_Task brief_
Revise the listing below so that every occurrence of "At what coordinates should I click to accomplish" reads "Where should I click to accomplish", and keep every other line the same.

_Extracted data entries_

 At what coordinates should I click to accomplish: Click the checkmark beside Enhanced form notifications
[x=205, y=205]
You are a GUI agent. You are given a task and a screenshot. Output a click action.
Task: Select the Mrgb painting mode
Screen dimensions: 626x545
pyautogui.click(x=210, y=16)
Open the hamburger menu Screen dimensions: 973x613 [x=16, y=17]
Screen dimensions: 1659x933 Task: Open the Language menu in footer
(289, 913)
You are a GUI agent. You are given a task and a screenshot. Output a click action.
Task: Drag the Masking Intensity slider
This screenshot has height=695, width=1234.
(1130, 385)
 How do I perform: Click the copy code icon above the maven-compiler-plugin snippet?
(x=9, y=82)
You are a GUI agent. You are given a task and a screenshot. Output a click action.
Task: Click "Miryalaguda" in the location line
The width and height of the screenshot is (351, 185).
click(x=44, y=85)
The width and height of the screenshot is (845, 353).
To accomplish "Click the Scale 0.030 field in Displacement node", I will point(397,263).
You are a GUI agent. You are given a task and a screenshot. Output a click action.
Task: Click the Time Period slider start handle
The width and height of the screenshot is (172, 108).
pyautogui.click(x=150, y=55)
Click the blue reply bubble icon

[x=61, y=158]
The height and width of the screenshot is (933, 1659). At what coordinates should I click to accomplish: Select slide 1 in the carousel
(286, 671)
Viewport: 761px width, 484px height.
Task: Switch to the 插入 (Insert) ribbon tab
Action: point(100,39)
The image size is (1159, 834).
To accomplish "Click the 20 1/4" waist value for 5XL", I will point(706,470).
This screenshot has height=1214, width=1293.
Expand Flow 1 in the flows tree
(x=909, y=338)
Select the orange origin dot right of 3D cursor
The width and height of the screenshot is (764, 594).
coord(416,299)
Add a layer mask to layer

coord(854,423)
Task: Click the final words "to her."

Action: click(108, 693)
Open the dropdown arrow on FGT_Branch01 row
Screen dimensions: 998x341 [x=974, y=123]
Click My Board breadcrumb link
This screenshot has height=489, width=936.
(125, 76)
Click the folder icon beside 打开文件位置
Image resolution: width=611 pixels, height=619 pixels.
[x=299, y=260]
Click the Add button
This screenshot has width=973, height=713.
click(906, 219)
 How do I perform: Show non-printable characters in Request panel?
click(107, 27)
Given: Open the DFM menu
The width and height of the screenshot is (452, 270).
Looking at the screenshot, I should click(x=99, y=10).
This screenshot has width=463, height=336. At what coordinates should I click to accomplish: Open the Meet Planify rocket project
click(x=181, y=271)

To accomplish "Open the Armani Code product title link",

_Exercise answer_
 Where should I click to accomplish: Click the checkmark beside Enhanced form notifications
[x=205, y=205]
You are a GUI agent. You are given a task and a screenshot. Output a click action.
Task: Select the Mrgb painting mode
Screen dimensions: 626x545
pyautogui.click(x=210, y=16)
Open the hamburger menu Screen dimensions: 973x613 [x=16, y=17]
Screen dimensions: 1659x933 Task: Open the Language menu in footer
(289, 913)
You are a GUI agent. You are given a task and a screenshot. Output a click action.
Task: Drag the Masking Intensity slider
This screenshot has height=695, width=1234.
(1130, 385)
 How do I perform: Click the copy code icon above the maven-compiler-plugin snippet?
(x=9, y=82)
You are a GUI agent. You are given a task and a screenshot. Output a click action.
Task: Click "Miryalaguda" in the location line
The width and height of the screenshot is (351, 185).
click(x=44, y=85)
The width and height of the screenshot is (845, 353).
To accomplish "Click the Scale 0.030 field in Displacement node", I will point(397,263).
You are a GUI agent. You are given a task and a screenshot. Output a click action.
Task: Click the Time Period slider start handle
The width and height of the screenshot is (172, 108).
pyautogui.click(x=150, y=55)
Click the blue reply bubble icon

[x=61, y=158]
The height and width of the screenshot is (933, 1659). Where should I click to accomplish: Select slide 1 in the carousel
(286, 671)
Viewport: 761px width, 484px height.
Task: Switch to the 插入 (Insert) ribbon tab
Action: point(100,39)
The image size is (1159, 834).
To accomplish "Click the 20 1/4" waist value for 5XL", I will point(706,470).
This screenshot has height=1214, width=1293.
Expand Flow 1 in the flows tree
(x=909, y=338)
Select the orange origin dot right of 3D cursor
The width and height of the screenshot is (764, 594).
coord(416,299)
Add a layer mask to layer

coord(854,423)
Task: Click the final words "to her."

Action: click(108, 693)
Open the dropdown arrow on FGT_Branch01 row
Screen dimensions: 998x341 [x=974, y=123]
Click My Board breadcrumb link
This screenshot has height=489, width=936.
(125, 76)
Click the folder icon beside 打开文件位置
Image resolution: width=611 pixels, height=619 pixels.
[x=299, y=260]
Click the Add button
This screenshot has width=973, height=713.
click(906, 219)
 How do I perform: Show non-printable characters in Request panel?
click(107, 27)
Given: Open the DFM menu
The width and height of the screenshot is (452, 270).
Looking at the screenshot, I should click(x=99, y=10).
This screenshot has width=463, height=336. Where should I click to accomplish: Open the Meet Planify rocket project
click(x=181, y=271)

To accomplish "Open the Armani Code product title link",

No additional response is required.